*TRECHO DA PÁGINA*.

◆ ◆ ◆ ◆ ◆

Percebam a ambigüidade: Necessitamos de amigos de confiança, mas nos isolamos e ficamos no virtual. Desejamos um êxtase de prazer sexual, mas hoje em dia, descartamos qualquer tipo de compromisso. Falamos de motivação dentro de uma perspectiva onde é produzida por posses e dinheiro. E falamos muito, no entanto, não percebemos que apesar disso estamos mudos. Falamos de qualquer coisa, menos de nós mesmos.
Percebam como nos relacionamos: num simples diálogo, quando o outro nos diz algo, não o ouvimos (escutamos), e no meio de sua fala arquitetamos uma resposta para chegarmos a um consenso sobre quem está com a verdade. Não trocamos mais experiências, discutimos axiomas!
Assim ficamos impedidos de fundarmos um NÓS com tudo o que existe, sermos UM. Na promessa da Razão que iria tudo iluminar, da ciência que iria tudo explicar e da tecnologia que tudo iria programar ocorreu a ruptura com o contraditório, com o mistério, os lugares sombrios, escuros. A luz que ofusca é aquela que pretende ofuscar o mistério, Deus, o espanto e a surpresa. Essa luz que ofusca é a luz da verdade única - dogma. Querer abolir a tensão necessária da harmonia entre os opostos. Precisamos pensar. Isso não significa dar novas explicações, novas respostas mas sim, novas perguntas! Novas questões e indagações! A renúncia à “segurança” do que acreditamos já saber, sair do comodismo, do conformismo, da resignação. Quebrarmos o gesso e enxergarmos novas possibilidades. Porque Deus e a natureza continuam com seus encantos mas, nosso olhar se tornou desencantado, se tornou frio: racional, explicativo, dono do saber, senhor da verdade.

◆ ◆ ◆ ◆ ◆

*ENTRADAS*.
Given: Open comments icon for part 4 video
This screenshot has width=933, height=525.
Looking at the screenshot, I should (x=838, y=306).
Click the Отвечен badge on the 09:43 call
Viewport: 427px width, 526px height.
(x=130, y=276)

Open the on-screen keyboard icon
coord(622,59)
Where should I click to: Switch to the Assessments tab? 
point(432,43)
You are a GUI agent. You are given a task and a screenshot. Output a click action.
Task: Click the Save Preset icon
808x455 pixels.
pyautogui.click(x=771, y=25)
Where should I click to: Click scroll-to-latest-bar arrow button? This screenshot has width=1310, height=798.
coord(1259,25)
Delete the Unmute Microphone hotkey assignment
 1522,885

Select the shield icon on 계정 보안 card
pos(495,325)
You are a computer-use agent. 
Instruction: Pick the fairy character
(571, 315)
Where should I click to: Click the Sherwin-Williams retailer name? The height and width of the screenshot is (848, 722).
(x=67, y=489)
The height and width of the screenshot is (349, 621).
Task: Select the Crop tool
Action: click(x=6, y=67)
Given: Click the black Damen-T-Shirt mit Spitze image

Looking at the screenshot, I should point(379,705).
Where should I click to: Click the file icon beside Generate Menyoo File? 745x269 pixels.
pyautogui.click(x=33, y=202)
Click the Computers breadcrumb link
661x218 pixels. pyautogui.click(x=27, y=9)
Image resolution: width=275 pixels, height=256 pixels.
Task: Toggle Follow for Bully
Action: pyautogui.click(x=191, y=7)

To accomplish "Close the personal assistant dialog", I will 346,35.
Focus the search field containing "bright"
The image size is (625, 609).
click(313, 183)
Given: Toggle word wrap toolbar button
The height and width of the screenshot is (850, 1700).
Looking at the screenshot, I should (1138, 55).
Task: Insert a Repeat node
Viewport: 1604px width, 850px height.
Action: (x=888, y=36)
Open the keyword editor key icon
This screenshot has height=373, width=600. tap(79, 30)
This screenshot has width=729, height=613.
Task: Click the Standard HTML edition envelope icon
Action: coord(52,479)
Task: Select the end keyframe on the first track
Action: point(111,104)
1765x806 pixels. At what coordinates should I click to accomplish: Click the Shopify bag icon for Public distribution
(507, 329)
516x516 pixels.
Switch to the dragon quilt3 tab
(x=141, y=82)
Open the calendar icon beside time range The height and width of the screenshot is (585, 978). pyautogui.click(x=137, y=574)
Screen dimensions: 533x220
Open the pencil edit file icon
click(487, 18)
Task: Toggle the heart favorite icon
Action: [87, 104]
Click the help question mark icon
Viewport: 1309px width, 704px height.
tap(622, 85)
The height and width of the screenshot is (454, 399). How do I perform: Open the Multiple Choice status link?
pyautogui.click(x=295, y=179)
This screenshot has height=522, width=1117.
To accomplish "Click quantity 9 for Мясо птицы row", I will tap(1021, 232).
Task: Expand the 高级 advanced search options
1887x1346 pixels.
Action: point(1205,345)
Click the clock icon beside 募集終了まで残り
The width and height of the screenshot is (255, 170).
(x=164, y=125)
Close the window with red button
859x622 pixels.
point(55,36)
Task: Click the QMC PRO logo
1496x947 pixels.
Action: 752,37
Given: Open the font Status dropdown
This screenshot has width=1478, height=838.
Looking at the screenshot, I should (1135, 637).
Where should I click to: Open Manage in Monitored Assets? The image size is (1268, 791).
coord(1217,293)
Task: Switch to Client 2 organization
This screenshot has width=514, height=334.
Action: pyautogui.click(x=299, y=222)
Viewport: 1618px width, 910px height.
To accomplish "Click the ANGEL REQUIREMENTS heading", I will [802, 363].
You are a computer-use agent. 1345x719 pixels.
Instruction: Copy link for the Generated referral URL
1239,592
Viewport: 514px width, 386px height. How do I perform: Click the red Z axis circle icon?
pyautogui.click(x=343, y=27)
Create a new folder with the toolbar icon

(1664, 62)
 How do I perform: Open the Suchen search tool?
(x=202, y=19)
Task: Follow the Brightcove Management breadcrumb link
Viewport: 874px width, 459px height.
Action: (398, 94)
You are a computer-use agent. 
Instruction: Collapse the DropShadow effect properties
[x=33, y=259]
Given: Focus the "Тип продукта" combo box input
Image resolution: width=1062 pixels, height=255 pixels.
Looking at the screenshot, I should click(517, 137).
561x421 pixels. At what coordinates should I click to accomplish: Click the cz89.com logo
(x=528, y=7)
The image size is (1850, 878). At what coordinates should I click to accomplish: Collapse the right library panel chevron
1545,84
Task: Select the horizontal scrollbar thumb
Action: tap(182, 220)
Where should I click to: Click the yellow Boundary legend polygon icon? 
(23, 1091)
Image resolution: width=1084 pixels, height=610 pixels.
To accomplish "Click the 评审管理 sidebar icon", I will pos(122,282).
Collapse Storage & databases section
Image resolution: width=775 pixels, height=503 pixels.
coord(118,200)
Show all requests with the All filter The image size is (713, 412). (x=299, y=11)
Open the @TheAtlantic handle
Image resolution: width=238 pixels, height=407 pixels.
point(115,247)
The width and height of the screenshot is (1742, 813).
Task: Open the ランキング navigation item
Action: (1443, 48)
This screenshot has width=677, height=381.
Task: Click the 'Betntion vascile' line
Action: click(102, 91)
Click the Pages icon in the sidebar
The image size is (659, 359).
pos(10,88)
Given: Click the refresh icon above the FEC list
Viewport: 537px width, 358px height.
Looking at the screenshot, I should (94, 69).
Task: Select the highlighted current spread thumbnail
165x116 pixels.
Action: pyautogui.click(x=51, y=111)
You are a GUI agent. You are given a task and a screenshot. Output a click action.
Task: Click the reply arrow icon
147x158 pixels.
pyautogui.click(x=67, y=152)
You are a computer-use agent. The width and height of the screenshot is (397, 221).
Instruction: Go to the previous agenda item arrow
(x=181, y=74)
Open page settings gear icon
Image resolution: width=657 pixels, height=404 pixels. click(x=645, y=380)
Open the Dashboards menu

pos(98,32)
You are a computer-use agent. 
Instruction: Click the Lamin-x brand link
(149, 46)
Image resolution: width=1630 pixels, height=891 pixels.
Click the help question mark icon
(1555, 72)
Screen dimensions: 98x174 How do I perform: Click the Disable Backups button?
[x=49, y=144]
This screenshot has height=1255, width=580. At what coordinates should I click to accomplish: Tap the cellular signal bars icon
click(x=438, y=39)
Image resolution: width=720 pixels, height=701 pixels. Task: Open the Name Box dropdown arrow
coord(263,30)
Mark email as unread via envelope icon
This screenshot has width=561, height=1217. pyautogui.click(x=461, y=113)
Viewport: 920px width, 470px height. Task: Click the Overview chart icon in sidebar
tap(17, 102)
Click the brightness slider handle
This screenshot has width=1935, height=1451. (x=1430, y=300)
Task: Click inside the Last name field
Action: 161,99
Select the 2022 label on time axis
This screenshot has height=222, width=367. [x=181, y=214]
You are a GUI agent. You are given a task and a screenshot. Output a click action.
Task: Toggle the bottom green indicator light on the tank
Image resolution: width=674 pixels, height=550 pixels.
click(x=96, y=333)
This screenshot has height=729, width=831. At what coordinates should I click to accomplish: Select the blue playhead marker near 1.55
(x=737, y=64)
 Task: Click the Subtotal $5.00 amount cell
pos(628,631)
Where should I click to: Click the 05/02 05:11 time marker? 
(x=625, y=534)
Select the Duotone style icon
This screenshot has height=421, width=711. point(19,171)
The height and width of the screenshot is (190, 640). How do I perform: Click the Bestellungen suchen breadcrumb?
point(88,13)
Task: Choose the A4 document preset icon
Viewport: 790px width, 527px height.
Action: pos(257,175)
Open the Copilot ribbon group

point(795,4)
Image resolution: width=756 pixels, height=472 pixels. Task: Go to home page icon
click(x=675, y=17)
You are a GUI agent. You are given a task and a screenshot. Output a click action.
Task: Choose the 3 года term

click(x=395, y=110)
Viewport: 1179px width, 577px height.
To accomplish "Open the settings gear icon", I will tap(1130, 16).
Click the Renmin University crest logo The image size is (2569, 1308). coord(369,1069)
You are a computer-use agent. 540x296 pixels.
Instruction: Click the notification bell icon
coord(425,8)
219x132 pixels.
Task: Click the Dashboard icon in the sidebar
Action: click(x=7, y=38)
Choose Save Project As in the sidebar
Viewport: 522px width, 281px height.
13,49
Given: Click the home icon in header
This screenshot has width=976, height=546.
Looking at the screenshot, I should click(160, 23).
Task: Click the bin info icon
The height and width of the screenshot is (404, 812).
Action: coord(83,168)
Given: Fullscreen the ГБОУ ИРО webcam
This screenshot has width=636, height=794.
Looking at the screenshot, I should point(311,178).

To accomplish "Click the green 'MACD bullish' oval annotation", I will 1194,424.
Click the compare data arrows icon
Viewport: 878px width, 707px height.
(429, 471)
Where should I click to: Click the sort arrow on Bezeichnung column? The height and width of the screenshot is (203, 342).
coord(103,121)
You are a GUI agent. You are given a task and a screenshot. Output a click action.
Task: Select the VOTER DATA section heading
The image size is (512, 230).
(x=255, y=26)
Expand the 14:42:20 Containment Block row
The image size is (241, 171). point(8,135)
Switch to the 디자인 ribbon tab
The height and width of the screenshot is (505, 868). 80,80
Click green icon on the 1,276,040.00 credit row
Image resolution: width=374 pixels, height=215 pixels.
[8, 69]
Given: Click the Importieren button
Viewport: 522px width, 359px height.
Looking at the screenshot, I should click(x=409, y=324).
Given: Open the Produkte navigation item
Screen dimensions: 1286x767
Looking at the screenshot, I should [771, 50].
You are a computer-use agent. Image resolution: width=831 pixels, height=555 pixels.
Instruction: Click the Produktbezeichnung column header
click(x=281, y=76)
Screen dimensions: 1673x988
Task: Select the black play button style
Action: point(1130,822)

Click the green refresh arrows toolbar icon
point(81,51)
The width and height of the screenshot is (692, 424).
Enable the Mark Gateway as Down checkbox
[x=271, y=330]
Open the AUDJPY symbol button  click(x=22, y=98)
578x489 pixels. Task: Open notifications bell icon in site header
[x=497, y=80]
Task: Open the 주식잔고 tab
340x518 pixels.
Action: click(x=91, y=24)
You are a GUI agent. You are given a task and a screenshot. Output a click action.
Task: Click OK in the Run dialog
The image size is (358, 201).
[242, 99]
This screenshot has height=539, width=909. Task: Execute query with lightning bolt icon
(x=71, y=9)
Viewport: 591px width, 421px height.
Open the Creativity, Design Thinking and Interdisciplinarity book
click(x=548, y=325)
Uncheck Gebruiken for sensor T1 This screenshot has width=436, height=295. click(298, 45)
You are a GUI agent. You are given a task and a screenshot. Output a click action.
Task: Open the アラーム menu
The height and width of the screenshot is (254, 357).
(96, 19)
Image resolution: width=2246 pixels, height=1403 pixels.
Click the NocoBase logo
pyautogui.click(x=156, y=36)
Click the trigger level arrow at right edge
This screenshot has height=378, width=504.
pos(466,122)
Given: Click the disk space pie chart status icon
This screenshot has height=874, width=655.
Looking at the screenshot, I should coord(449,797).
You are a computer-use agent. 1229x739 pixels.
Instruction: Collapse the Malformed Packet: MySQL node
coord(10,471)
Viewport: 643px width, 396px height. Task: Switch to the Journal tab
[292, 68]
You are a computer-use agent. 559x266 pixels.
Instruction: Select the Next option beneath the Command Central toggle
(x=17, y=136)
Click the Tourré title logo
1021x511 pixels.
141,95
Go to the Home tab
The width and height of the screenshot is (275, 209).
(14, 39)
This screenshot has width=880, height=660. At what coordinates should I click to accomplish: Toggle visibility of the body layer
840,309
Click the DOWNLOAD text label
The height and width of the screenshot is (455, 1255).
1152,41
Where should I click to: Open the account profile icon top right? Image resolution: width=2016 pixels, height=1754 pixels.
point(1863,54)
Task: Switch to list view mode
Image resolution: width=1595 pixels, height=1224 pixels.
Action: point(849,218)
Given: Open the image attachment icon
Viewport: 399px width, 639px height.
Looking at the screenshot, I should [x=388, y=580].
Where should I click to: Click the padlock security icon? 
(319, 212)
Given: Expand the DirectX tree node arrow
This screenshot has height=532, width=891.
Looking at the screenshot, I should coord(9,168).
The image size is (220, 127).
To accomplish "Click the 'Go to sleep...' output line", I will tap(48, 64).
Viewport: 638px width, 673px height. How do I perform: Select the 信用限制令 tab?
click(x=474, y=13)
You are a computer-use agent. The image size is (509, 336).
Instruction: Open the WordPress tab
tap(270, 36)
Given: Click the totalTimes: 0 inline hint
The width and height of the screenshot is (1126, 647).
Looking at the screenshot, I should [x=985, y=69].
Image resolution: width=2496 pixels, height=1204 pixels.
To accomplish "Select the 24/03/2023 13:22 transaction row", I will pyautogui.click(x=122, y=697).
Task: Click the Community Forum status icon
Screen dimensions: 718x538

◆ ◆ ◆ ◆ ◆

*INSTRUÇÃO 1*. No trecho da página, quais são as coisas que a luz que ofusca pretende ofuscar? Liste todas.
*INSTRUÇÃO 2*. Copie do trecho da página tudo o que vai desde "Percebam como nos" até "experiências, discutimos axiomas!".

*RESULTADO CORRETO 1*.
o mistério
Deus
o espanto
a surpresa

*RESULTADO CORRETO 2*.
Percebam como nos relacionamos: num simples diálogo, quando o outro nos diz algo, não o ouvimos (escutamos), e no meio de sua fala arquitetamos uma resposta para chegarmos a um consenso sobre quem está com a verdade. Não trocamos mais experiências, discutimos axiomas!